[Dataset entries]
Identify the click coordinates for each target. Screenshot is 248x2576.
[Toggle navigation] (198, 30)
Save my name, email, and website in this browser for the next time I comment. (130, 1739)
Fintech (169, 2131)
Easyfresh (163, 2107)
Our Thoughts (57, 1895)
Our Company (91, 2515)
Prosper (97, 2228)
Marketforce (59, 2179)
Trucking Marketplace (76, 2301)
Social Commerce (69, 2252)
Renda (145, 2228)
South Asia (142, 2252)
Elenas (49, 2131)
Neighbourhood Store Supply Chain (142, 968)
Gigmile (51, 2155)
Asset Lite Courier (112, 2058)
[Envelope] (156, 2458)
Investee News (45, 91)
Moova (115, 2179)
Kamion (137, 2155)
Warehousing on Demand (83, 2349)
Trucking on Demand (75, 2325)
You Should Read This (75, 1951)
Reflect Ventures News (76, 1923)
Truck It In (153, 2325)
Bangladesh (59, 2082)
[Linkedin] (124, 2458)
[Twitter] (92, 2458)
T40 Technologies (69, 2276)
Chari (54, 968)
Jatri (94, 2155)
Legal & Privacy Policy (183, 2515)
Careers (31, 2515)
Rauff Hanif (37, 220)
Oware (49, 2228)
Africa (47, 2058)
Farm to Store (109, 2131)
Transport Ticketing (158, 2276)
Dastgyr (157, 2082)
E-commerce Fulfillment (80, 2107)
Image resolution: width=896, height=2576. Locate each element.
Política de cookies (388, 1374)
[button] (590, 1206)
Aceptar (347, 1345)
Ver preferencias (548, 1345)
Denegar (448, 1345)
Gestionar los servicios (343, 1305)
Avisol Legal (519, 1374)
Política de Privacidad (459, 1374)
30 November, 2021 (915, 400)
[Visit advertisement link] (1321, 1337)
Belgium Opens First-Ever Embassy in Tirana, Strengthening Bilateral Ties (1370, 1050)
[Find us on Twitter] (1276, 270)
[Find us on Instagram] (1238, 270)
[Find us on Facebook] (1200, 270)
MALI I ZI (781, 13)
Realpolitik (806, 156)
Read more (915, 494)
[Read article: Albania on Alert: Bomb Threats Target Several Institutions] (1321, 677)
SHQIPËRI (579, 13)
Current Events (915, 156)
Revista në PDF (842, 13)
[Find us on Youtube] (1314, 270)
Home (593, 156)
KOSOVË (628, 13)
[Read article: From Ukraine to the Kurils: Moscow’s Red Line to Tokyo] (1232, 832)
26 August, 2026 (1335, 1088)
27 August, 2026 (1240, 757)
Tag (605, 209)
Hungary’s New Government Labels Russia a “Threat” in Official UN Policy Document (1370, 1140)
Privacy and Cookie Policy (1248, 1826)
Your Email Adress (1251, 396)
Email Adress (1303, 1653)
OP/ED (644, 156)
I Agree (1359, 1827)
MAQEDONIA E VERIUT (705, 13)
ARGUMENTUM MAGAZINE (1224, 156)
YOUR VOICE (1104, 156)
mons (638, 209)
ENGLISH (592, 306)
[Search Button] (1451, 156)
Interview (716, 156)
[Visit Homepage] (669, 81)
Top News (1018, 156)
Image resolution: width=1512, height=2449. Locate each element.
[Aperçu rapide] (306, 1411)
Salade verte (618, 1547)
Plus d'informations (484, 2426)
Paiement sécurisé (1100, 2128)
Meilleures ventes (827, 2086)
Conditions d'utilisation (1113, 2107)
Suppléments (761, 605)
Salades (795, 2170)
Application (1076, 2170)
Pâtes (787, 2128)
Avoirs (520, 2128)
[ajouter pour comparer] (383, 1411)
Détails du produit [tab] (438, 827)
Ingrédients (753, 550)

**Exercise instructions:** Copy the lines above exactly. Start with the line containing "Gigmile (51, 2155)", end with the line containing "Denegar (448, 1345)", and include both.

**Written solution:**
Gigmile (51, 2155)
Asset Lite Courier (112, 2058)
[Envelope] (156, 2458)
Investee News (45, 91)
Moova (115, 2179)
Kamion (137, 2155)
Warehousing on Demand (83, 2349)
Trucking on Demand (75, 2325)
You Should Read This (75, 1951)
Reflect Ventures News (76, 1923)
Truck It In (153, 2325)
Bangladesh (59, 2082)
[Linkedin] (124, 2458)
[Twitter] (92, 2458)
T40 Technologies (69, 2276)
Chari (54, 968)
Jatri (94, 2155)
Legal & Privacy Policy (183, 2515)
Careers (31, 2515)
Rauff Hanif (37, 220)
Oware (49, 2228)
Africa (47, 2058)
Farm to Store (109, 2131)
Transport Ticketing (158, 2276)
Dastgyr (157, 2082)
E-commerce Fulfillment (80, 2107)
Image resolution: width=896, height=2576. Locate each element.
Política de cookies (388, 1374)
[button] (590, 1206)
Aceptar (347, 1345)
Ver preferencias (548, 1345)
Denegar (448, 1345)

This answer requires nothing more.